Document:
/---

Wednesday, February 04, 2009

Land conservation: Recession brings opportunity

"Every golf shot makes somebody happy."

Dave Cable, executive director of the Catawba Lands Conservancy, noted Wednesday that this recession that's whipsawing real estate development has a small bright side. The so-called highest and best use of a lot of land around here has gone from residential development to speculative land holding. And no one knows when the market is coming back. So some developers decide they need to sell the land, fast.

"We literally have a once-in-a-lifetime opportunity for land conservation," he said.

Cable's remarks came at a Wednesday breakfast for corporate, foundation and government partners. The nonprofit, nonadvocacy land preservation group has preserved more than 8,000 acres from development in the Charlotte region.

"I get calls all the time from developers now," he said after the meeting. Potential conservation sites are being eyed in Union, Gaston and Mecklenburg County, he said. Not all offers are, or should be, accepted, of course. But the group has some 1,600 acres in the pipeline for possible conservation in 2009.

13 comments:

Rev. Mike said...

And if Mr. Cable was aiming to spend his own or his organization's own money to do so, I would say more power to him. Unfortunately, what he wants is for the Mecklenburg County taxpayers to do it for him via park bonds. Perhaps he has not seen the memo, but, successful bond referenda notwithstanding, there isn't any money just laying around the house burning a hole in our pockets to pay for it, even if one were to support his agenda, which I don't.

Cato said...

"We literally have a once-in-a-lifetime opportunity for land conservation..."

\---

List of tasks:
(1) Repeat a passage of the land conservation post, beginning at the words "And if Mr. Cable" and stopping after the words "which I don't.".
(2) Write the next part of the land conservation post, picking up right after its last line.
The records come from a different source than this text.

Entries shown:
/---

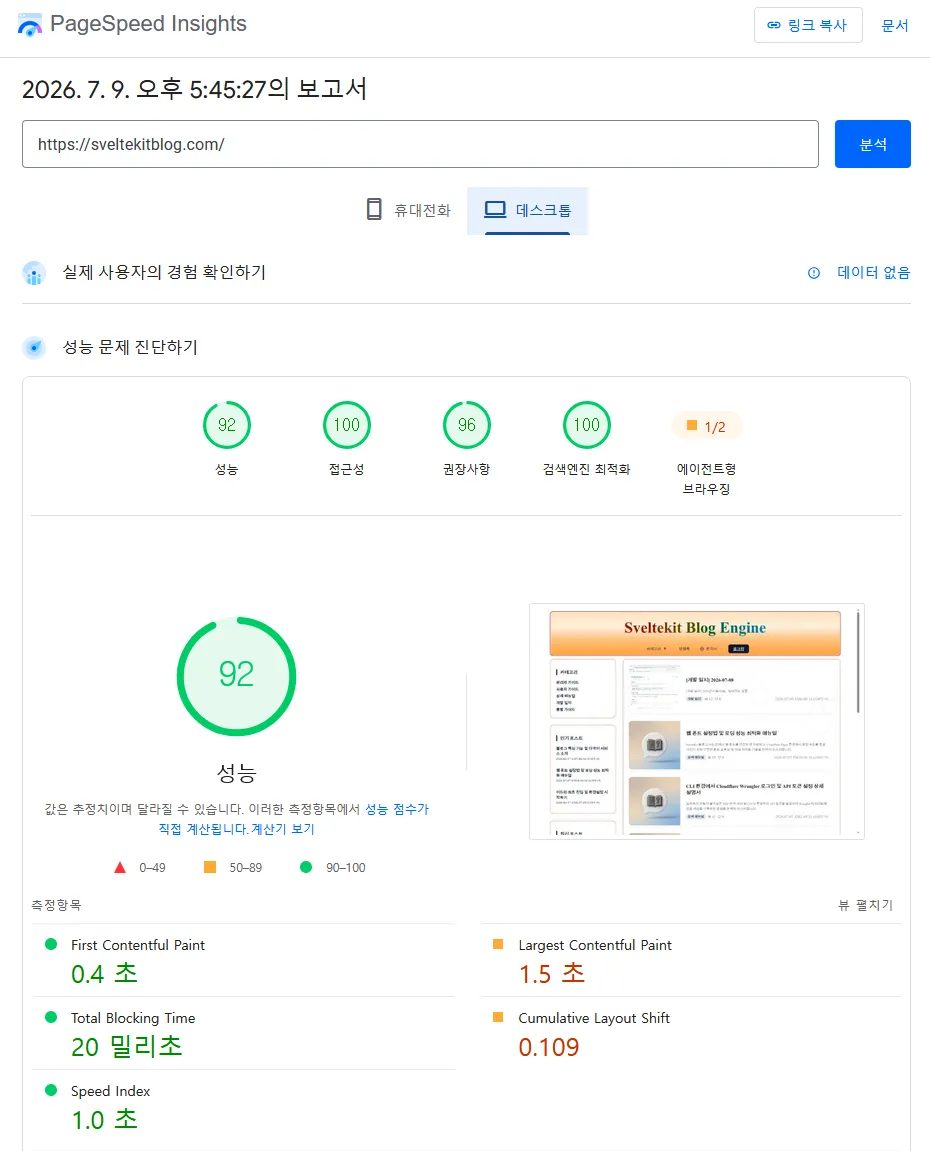
Task: Switch to the 데스크톱 tab
Action: [528, 211]
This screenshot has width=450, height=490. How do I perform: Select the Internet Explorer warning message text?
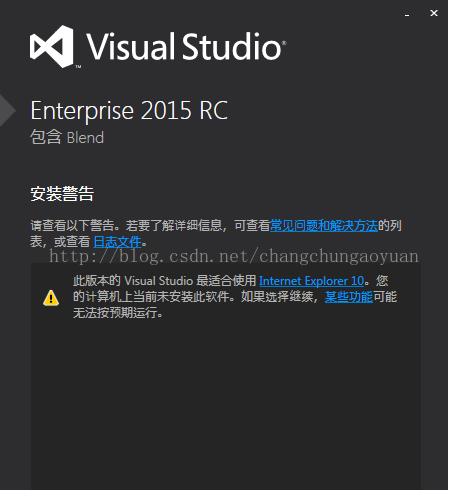(x=235, y=297)
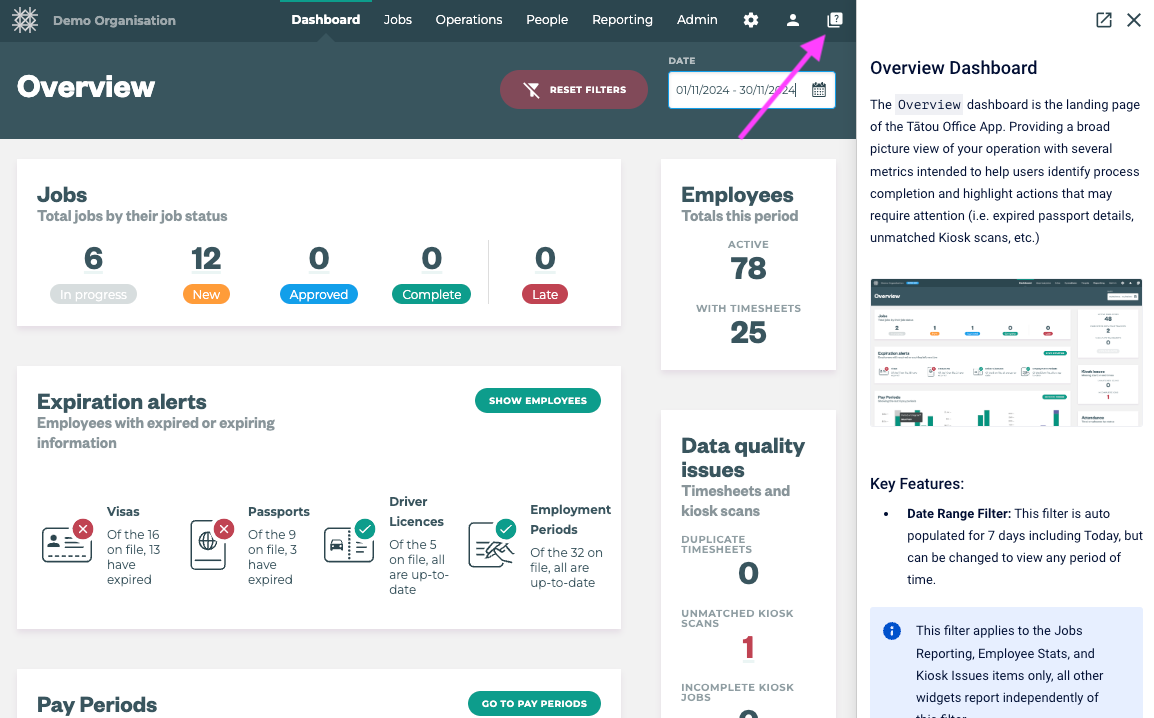Open the user account profile icon
The height and width of the screenshot is (718, 1154).
click(x=793, y=20)
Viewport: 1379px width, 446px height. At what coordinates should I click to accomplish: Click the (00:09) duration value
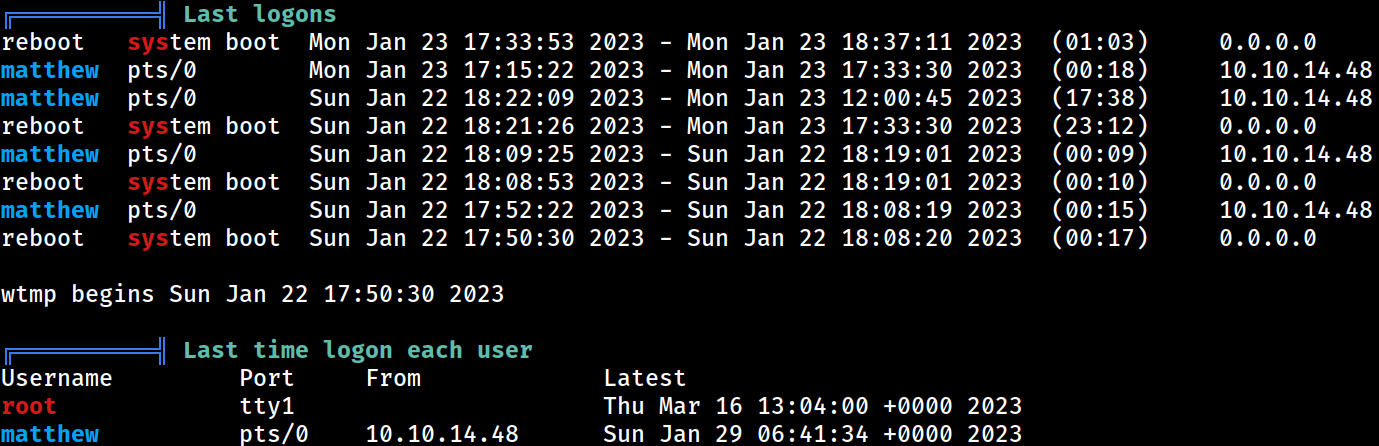coord(1100,154)
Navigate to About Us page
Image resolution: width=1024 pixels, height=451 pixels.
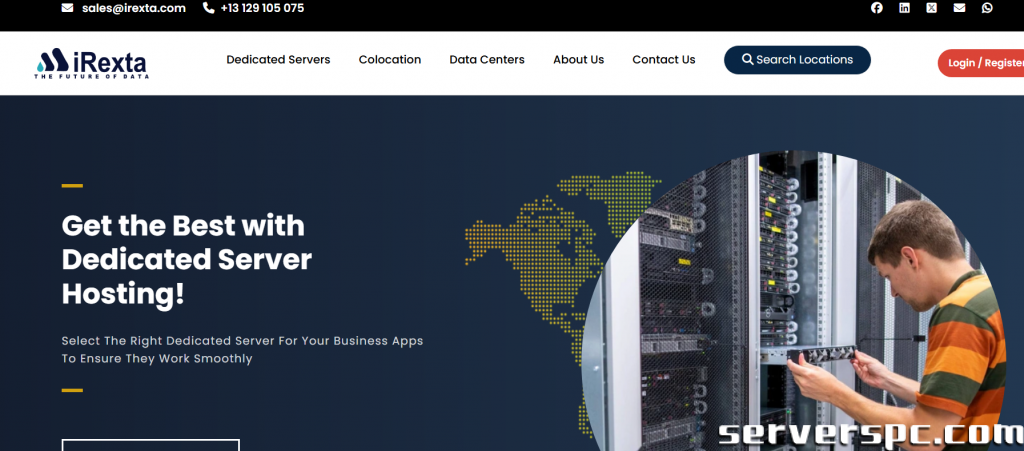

\---

Task results:
(1)
And if Mr. Cable was aiming to spend his own or his organization's own money to do so, I would say more power to him. Unfortunately, what he wants is for the Mecklenburg County taxpayers to do it for him via park bonds. Perhaps he has not seen the memo, but, successful bond referenda notwithstanding, there isn't any money just laying around the house burning a hole in our pockets to pay for it, even if one were to support his agenda, which I don't.

(2)
Well, until some planner busybody uses the Kelo decision to acquire that "protected" land for his profession's next great attempt to improve all of our lives.

meckdeck said...

Funny, a few months ago the argument was that the rolling boom times meant we had a once in a lifetime opportunity for taxpayers to buy up land before it was all turned into subdivisions by developers.

Boom times = buy land.

Recession = buy land.

I see a pattern here. Jennifer Roberts' buddies are free to play the lotto for their money, sticking taxpayers with the bill is a non-starter.

JAT

tajblues said...

What does Kelo have to do with BUYING land? It is an eminent domain case, for a Pfizer development, not a conservation easement.

I agree with Cable, buy land. Otherwise, it is going to turn into more suburban crap. I value forests far more than suburban crap.

Anyone else, suburban crap or forests?

Rev. Mike said...

Personally, I pick my suburban crap; however, feel free to buy all the forest you wish. Just keep your fingers out of my wallet when you do it.

Anonymous said...

Rev. Mike,

Mecklenburg County is only one county in the Lower Catawba River Basin where this organization works to conserve land.

By the way, where does your drinking water come from?

Anonymous said...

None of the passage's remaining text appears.